To send 1480 bytes of data in eight-byte fragments, the source must send 185*20 = 3700 bytes of metadata instead of just 20 bytes in the unfragmented case. Processing the packet header costs a certain amount of CPU time, which will happen 185 times at every host in the path. The destination can't pass the data up the networking stack until it receives all of the fragments, so the latency is the worst case of 185 packets. The destination must also reserve memory for assembling the fragmented packet, which it will throw away if it does not receive even one of the fragments after waiting for a reasonable time.

Worse, fragments are more likely to be lost. Many routers and firewalls treat fragments as a security risk because they don't include the information from higher-level protocols like TCP or UDP and can't be filtered based on port, so they drop all IP fragments. Also, load-balancing systems might route fragments to different hosts, where they can never be reassembled.

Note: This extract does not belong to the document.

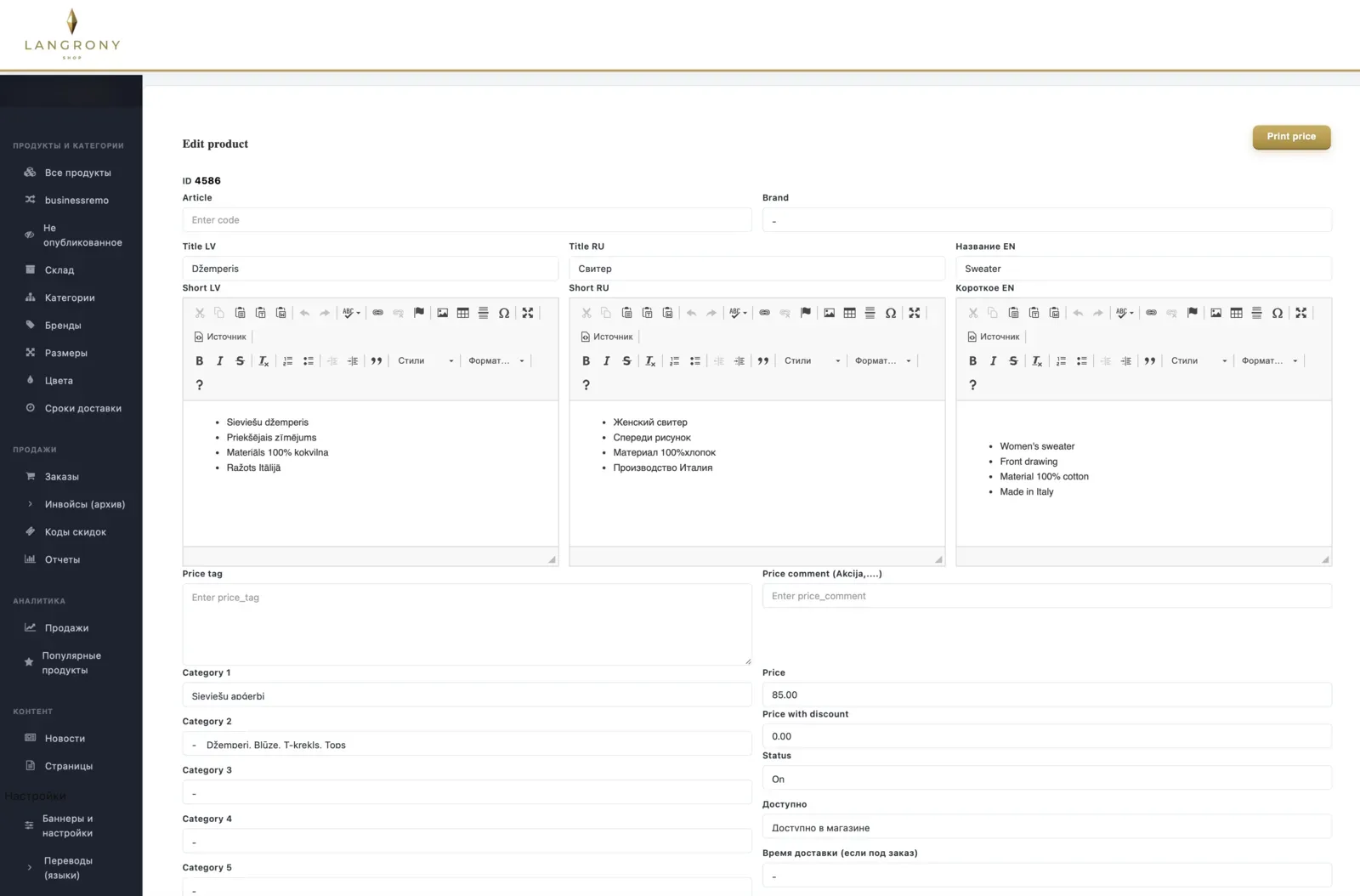Screen dimensions: 1360x896
Task: Toggle Источник source mode in Short LV
Action: coord(221,337)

Even when an IP packet is only split into two pieces, it usually causes a noticeable degradation of connection performance due to the doubling of the per-packet overhead. Sometimes IP fragmentation results in a network "black hole" if a router is configured to drop fragments. The small packets that initiate a connection get through, but the larger packets containing the data are fragmented, so they are all dropped. This is why network programmers really really want to prevent IP fragmentation.

Prevention

IP fragmentation is prevented by only sending packets that are equal to or smaller than the path MTU between two hosts. But how do we find the path MTU? This is called path MTU discovery (PMTUD) and there are a variety of methods to do this, depending on the networking protocol and the characteristics of the network. One reliable way to find the path MTU is to send IP packets of a known size that are not allowed to be fragmented. If the source gets confirmation that a packet arrived at the destination, then the path MTU is at least as large as that packet.

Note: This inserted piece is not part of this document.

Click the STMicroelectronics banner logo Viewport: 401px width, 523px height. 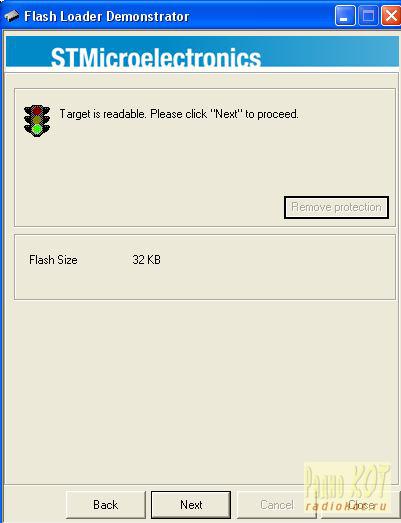tap(155, 57)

So, to prevent IP fragmentation, you must understand IP fragmentation well enough to predict two things: the size of the IP packet as sent by the source host, and whether any intermediate routers are permitted to fragment the packet into smaller pieces. This depends on, among other things:

the MTU of the local interface
the IP version (IPv4 or IPv6)
the options in the IP packet header
the protocol (TCP/UDP/ICMP/etc.)
the socket options
any system-wide PMTUD-related settings
any relevant PMTU-cache entries

If the sender tries to send a IP packet that is bigger than the MTU on any part of the path to the receiving host, there are three possibilities: the send() system call returns EMSGSIZE, the packet is fragmented, and/or the packet is dropped. (The last two may happen on either the source host or an intermediate router, depending on the packet type and options.) When I say that someone "understands IP fragmentation", I mean that they can predict which of those things might happen to a given packet.

Well-understood?

If you'd asked me a year ago if most networking experts could predict the size and fragmentation status of an IP packet, I would have confidently said "yes". Then I had to implement DPLPMTUD for a VPN. (Yes, that's a real acronym, for real software, from a real RFC. It stands for Datagram Packetization Layer Path Maximum Transmission Unit Discovery.)

Initially, it seemed like it would be easy. My colleagues were networking experts with a lot of experience working on the application, which is a WireGuard-based VPN using IPv4 and IPv6. Together, we came up with a fast, simple path MTU discovery algorithm. They were confident that the software already only sent packets that couldn't be fragmented, so all we had to do is send the right size of probe packets, using a built-in ping feature, and record the response. Imagine our surprise when the packet captures turned out to be full of fragmented packets.

As I searched for ways to disable IP fragmentation, I found a lot of misleading and unhelpful answers on Stack Overflow. Sometimes the best answer would be down-voted. The official documentation either didn't exist (macOS) or was hard to understand (Linux). We all thought the probe packets should be sent on a socket with IP_PMTUDISC_DO set on Linux, but it took a few weeks to realize that we actually wanted IP_PMTUDISC_PROBE. Eventually I figured out all the correct settings for Linux and macOS, but it took much longer than it should have.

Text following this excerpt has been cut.